Negotiations Over Access Problems


Since the implementation of the Doha Declaration, the governments of Malaysia, Indonesia, Zambia, Zimbabwe, and Mozambique have ordered compulsory licensing for various patented HIV drugs. The negotiations in Brazil this year represent the most recent and most urgent of a long line of battles between forces seeking to maintain pharmaceutical patent protection and those arguing for cheap public access to patented medicines in particular countries. Over the past four years, the Brazilian government has engaged in similar negotiations with international pharmaceutical companies and has succeeded in obtaining price reductions for several other HIV drugs, including Viracept®, patented by Roche, Indinavir®, patented by Merck, and Efavirenz®, patented by Merck. A listing of compulsory licensing proposals and disputes in various countries is maintained online by the Consumer Project on Technology at http://www.cptech.org/ip/health/cl/recent-examples.html.

In contrast, some national governments have been willing to fortify the levels of patent protection they make available despite high demand for patented medicines and high costs to governments purchasing those medicines for public health programs.
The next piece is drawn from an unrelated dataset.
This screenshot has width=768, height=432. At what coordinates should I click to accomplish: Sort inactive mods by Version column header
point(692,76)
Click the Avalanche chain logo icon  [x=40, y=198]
For example, India passed new legislation in March of this year aimed at strengthening its national patent system to bring Indian patent law into compliance with its obligations under the TRIPS Agreement as a member state in the WTO. Prior to that legislation, India was home to one of the largest number of generic manufacturers of patented drugs in the world. As a result of the new legislation, however, the Indian patent office received over 1,300 applications for drug patents this year -- a number second only to the United States in that category.

The problem of access to patented medicines has not been an issue for governments of developing countries exclusively. U.S. patent law also contains measures aimed to strike a long-term balance between patent protection and access to patented medicines, such as the Hatch-Waxman Act of 1984 (codified at 35 U.S.C. § 355). This statute allows generic drug manufacturers to apply for FDA approval to market a particular drug before any patents covering the drugs have expired, allowing such manufacturers to launch generic production of those drugs more quickly once the patent or patents expire.
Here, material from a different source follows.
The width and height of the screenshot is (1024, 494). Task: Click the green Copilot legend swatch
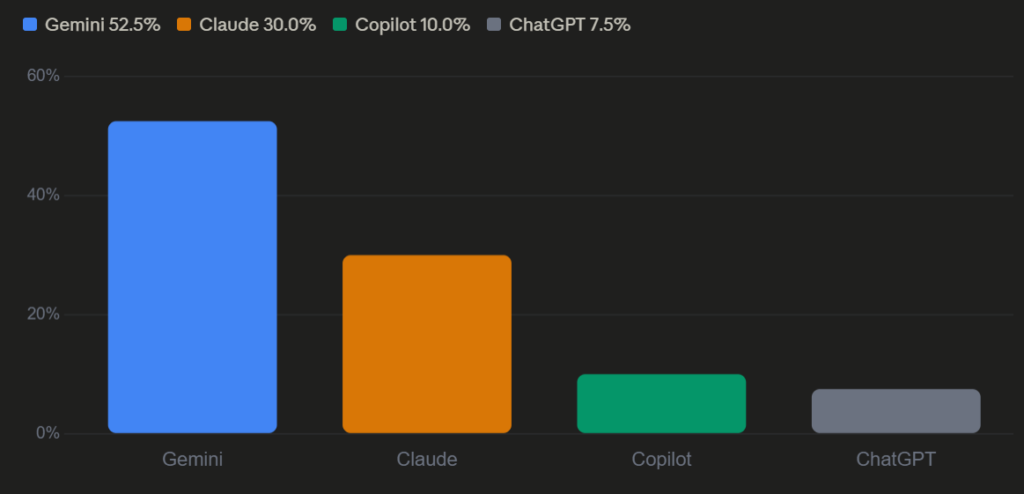(x=340, y=25)
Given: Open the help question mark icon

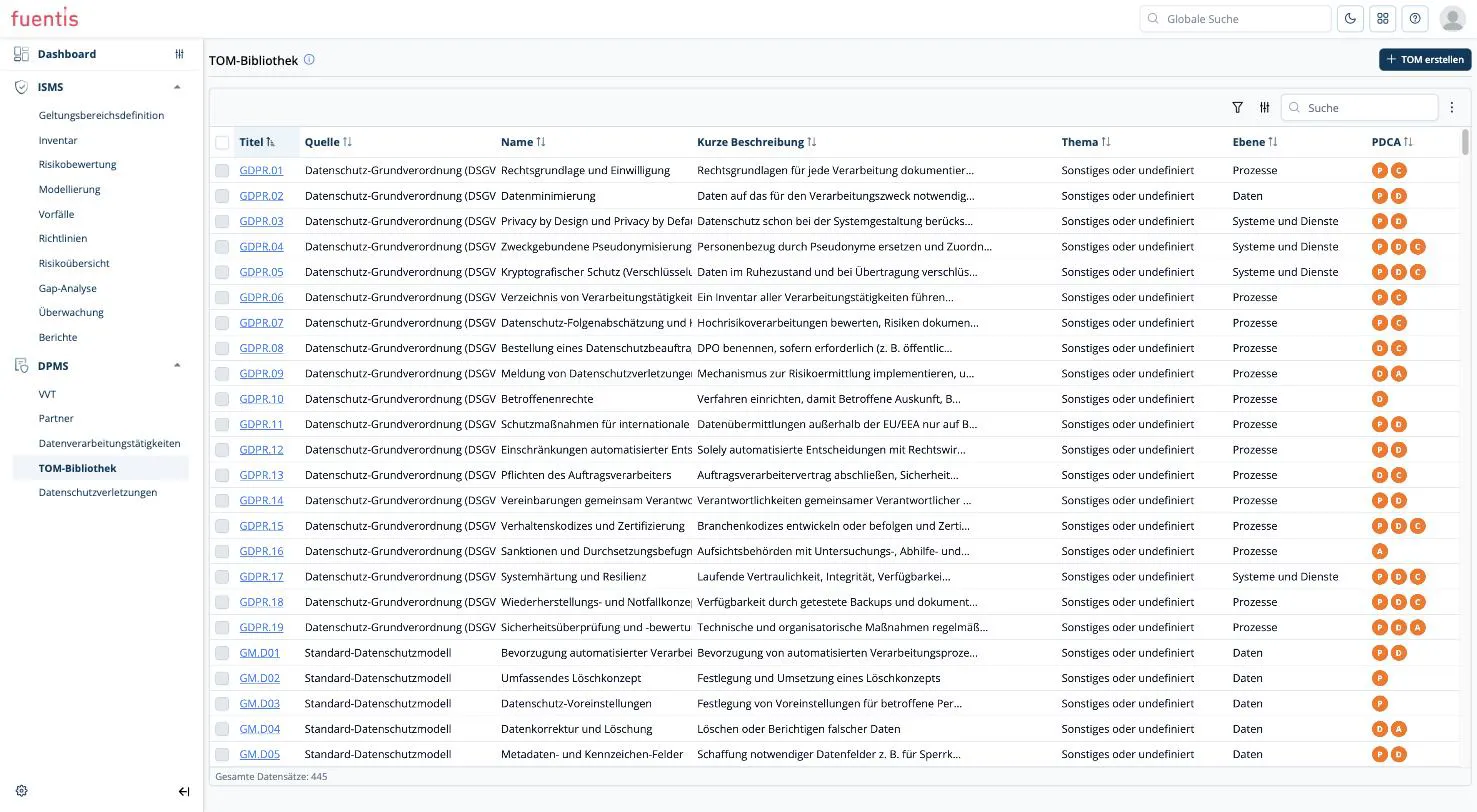Looking at the screenshot, I should [1415, 18].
But in some instances, the need for access to patented medicines, even in industrialized countries, is much more acute. For example, during the anthrax scare of 2001, the demand for Cipro®, a powerful antibiotic-of-last-resort patented by Bayer AG, sharply increased. In the wake of the crisis, several Canadian pharmaceutical companies offered to manufacture a generic form of Cipro® if given permission by their government. Bayer AG, under such political pressure, donated supplies of Cipro® in Canada to avoid compulsory licensing for generic production.

Also at the time of the anthrax panic, the U.S. House of Representatives proposed the Public Health Emergency Medicines Act, giving the Secretary of Health and Human Services the ability to mandate compulsory licensing of patented drugs needed for certain public health emergencies, specifically to facilitate building up a stock of Cipro®.
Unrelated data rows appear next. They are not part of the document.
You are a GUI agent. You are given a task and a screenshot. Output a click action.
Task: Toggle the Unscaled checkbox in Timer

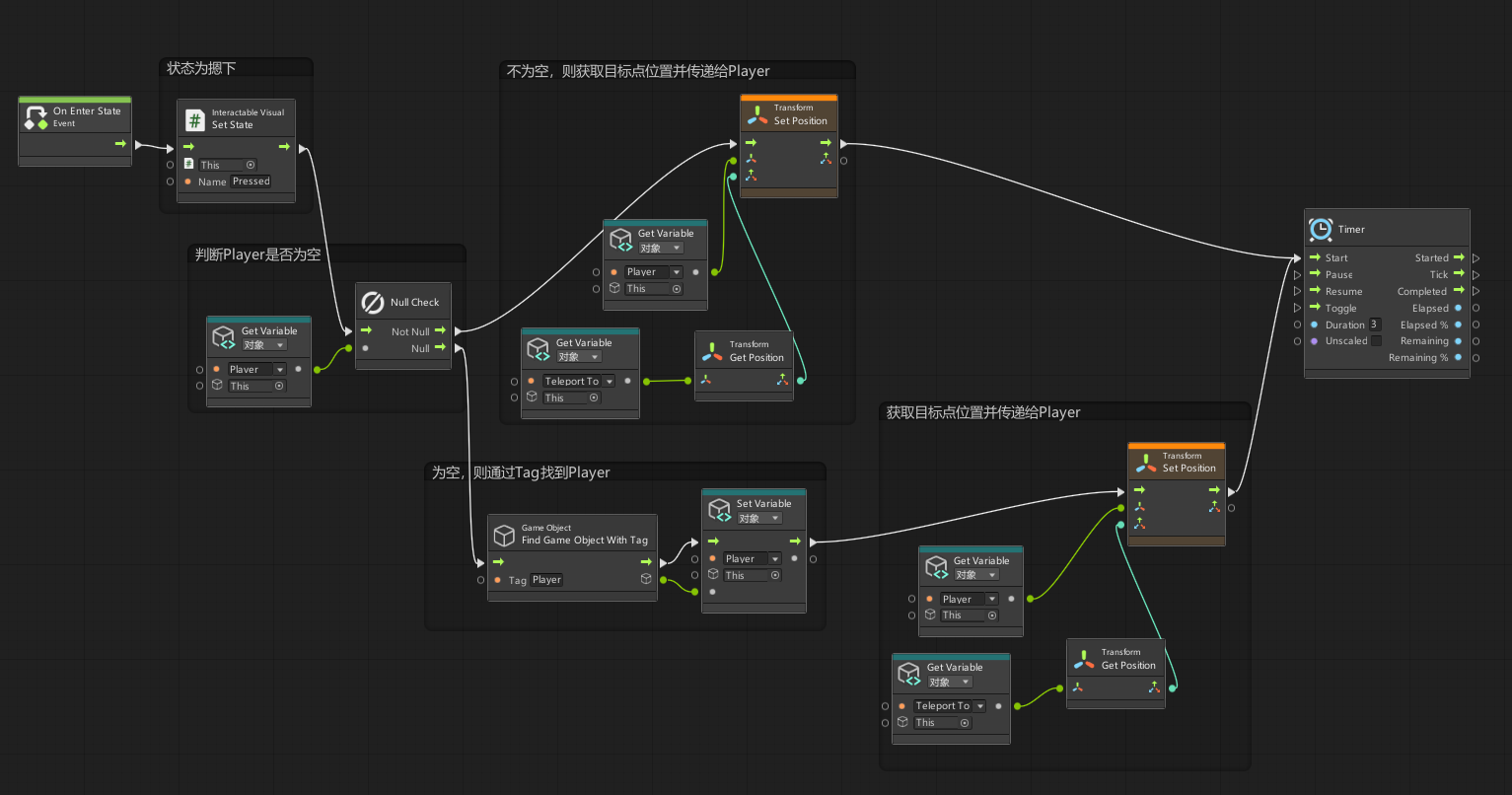1377,341
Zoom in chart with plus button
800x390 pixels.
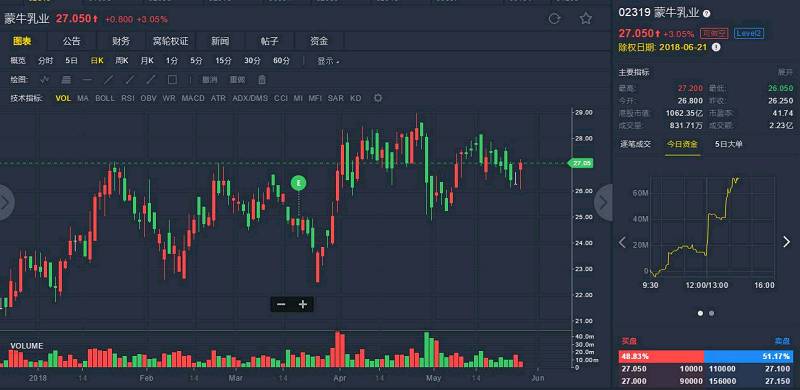(x=303, y=304)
Given the number of controversies over this issue in Brazil alone, let alone in other poorer countries, it seems likely that the pattern of threatened compulsory licensing for patented medicines, followed by negotiations with pharmaceutical companies to maintain their patent protection, while perhaps extending further price concessions to Third World governments and citizens, will continue for the foreseeable future. Although this pattern of “holding hostage” of pharmaceutical patents may not have been the optimal solution to the problem of access to patented medicines intended by the WTO, the implementation of the WTO’s mandate in the Doha Declaration clearly has strengthened the position of developing countries in bargaining for the release of patented medicines into the public domain. Pharmaceutical manufacturers -- and indeed, patent owners generally -- should be aware of this shift in power, and mindful of the fact that their patent protection may only be as strong as the political influence necessary to back it up in negotiations such as those underway in Brazil.